The Internet destroyed a lot of people, places, and things, and continues to do so. One of my pet peeves, of which there are a few, is when I am attempting to figure something out and someone nearby yells “Google it!” No. I actually want to try to figure it out. Why ask questions when you have Google? Why be curious when you can Google the answer? Why wonder what’s around the bend when you can use Google Earth? Why ask directions when you can just use Google Maps? The Internet is the direct opposite extreme of practical knowledge and confidence. Sure, you can use it for research, and for this, it can be endless and invaluable. But it’s not the answer to everything. And it’s certainly not the answer to anything human.
I also realized this idea relates to photography as well. I was fortunate to grow up in the film era, and in a time before the Internet and social media. There really weren’t many ways of showing off our work. And we never began to show our work, even to friends or mentors, before we had spent months on the projects. And in some cases years on the projects. There was no need for constant affirmation. No need for meaningless pats on the back from unskilled, untrained people who might be providing that pat on the back for a variety of reasons, some nefarious.

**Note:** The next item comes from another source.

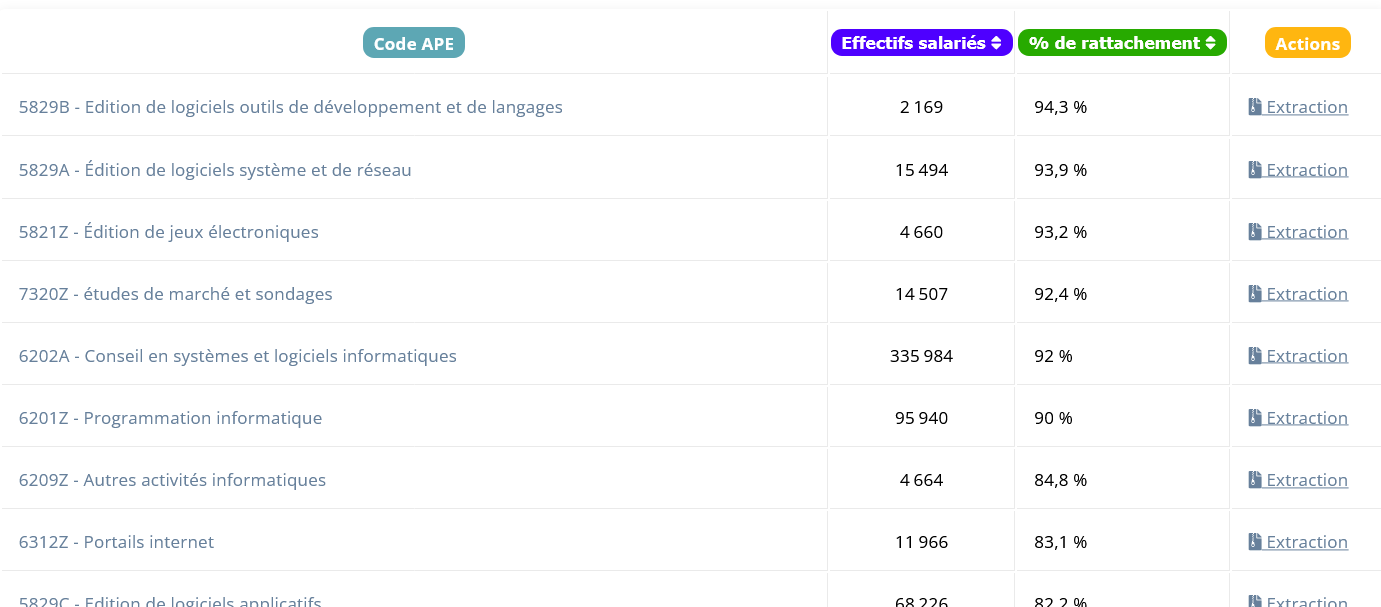This screenshot has height=607, width=1381.
Task: Click the file icon in the 6209Z row
Action: pyautogui.click(x=1255, y=480)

What we were after was confidence inspired by patience, practice and practical knowledge. We knew good work took time. We knew the only way to get better was to practice and we knew that the only way to get where we wanted to get was to master the practical knowledge required to do so and this knowledge wasn’t about cameras, f-stops or aperture. There was no talk of fame. There was no talk of riches.
We knew confidence was not only the key to working in the field it was also the key to surviving the business of photography. Confident, not cocky. Big difference and one that needs to very, very carefully understood. Confidence was required for gaining access, being told “no,” working with clients and contracts. Confidence was required for asking for legit wages, defending our work, defending our style, defending the time required to do what was needed. And confidence was required for demanding respect from those who were paid to undermine that very thing.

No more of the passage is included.